Insgesamt war der Urlaub für mich optimal, eine schöne Mischung aus Sport, Spaß, Kommunikation und Naturerleben. Vielen Dank an alle Teamer, besonders an Ulrike und Peter, und an alle supernetten Mitreisenden, besonders an Guido, ohne dessen moralische Unterstützung ich die Wengeralm nie erreicht hätte!

2 Gedanken zu „Wandern und radeln in Bad Hofgastein 11. bis 25. Juli 2009

  1. Wolfgang

    Ich kann dem hier aufgeführten nur zustimmen. Von den 6 Froschurlauben, die ich mitgemacht habe, war das einer der besten. Und wem die „normalen“ Biketouren nicht ausreichen, der kann mit Peter dem Mountainbikeguide die Kombination Fulseck- Kreuzkogel fahren (1500 Hm)

  2. Ute

    Ich war ab 31.07.09 für 2 Wochen im Parkhotel und kann zustimmen, dass das Gasteiner Tal für einen Mountainbike und Wanderurlaub ideal ist. Ich würde allerdings Sportgastein nicht ausklammern….ganz im Gegenteil….ein Eldorado für alpine Bergtouren. Und die Bike&Hike-Touren von Hausleiter Holger sind das Highlight schlechthin….warum soll man nur eines machen, wenn man beides haben kann, mountainbiken und wandern. Für mich fehlten im Sportclub Tageswanderungen, denn die angebotenen Wanderungen waren alle zeitlich auf das Kinderprogramm abgestimmt. Gut für die Familien, für Paare und Einzelreisende hieß es nach Alternativen zu suchen.
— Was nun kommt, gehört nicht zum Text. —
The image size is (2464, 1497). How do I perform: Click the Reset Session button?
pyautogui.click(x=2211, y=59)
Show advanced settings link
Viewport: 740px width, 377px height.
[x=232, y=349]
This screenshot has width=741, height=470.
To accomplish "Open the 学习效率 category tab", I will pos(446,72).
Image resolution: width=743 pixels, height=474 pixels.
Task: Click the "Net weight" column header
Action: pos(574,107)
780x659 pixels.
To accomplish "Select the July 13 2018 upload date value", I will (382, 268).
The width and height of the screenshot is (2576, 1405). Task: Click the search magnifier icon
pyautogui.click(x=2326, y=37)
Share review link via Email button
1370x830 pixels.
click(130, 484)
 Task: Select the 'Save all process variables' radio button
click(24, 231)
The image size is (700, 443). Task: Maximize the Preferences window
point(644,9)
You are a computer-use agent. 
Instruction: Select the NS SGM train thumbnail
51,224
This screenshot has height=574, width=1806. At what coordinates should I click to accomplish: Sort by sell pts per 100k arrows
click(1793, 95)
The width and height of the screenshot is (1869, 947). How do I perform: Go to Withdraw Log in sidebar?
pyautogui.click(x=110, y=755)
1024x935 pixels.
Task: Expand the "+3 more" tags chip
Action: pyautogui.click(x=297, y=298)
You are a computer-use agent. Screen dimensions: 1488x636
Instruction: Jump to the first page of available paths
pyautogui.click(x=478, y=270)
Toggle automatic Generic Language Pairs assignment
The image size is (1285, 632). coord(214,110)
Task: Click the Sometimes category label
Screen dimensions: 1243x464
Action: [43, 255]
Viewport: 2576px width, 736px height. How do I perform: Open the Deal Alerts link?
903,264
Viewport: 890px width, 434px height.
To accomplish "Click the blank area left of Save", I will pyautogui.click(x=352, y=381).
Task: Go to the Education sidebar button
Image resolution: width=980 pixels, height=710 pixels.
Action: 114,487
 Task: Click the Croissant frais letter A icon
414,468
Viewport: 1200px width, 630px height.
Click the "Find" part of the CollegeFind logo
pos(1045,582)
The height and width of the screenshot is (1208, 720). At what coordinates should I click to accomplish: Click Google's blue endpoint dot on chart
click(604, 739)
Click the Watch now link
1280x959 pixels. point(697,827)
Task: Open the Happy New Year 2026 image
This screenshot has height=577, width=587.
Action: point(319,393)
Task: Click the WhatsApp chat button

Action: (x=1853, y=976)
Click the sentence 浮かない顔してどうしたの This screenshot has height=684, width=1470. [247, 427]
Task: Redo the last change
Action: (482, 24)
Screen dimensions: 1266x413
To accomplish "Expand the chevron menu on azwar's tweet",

Aber gut ausgerüstet mit einer Karte kann man tolle Gipfeltouren auch auf eigene Faust machen, sogar eine Tauernüberschreitung an einem Tag mit Rückkehr durch die Autoschleuse mit dem Zug ist möglich.
    Alles in allem bietet Gastein ein Vielfalt, die man in manchen Tälern so nicht vorfindet. Denn komplettiert wird das Angebot durch den Kurbetrieb, den der Frosch-Gast auch nutzen kann. Ein Thermenbesuch bietet sich ebenfalls an, ist aber an Schlechtwettertagen wegen Überfüllung kaum möglich!

    Wenn es nicht noch so viel in den Alpen zu erkunden gäbe, würde ich schon heute sagen: ich komme wieder! Schaun ma mal!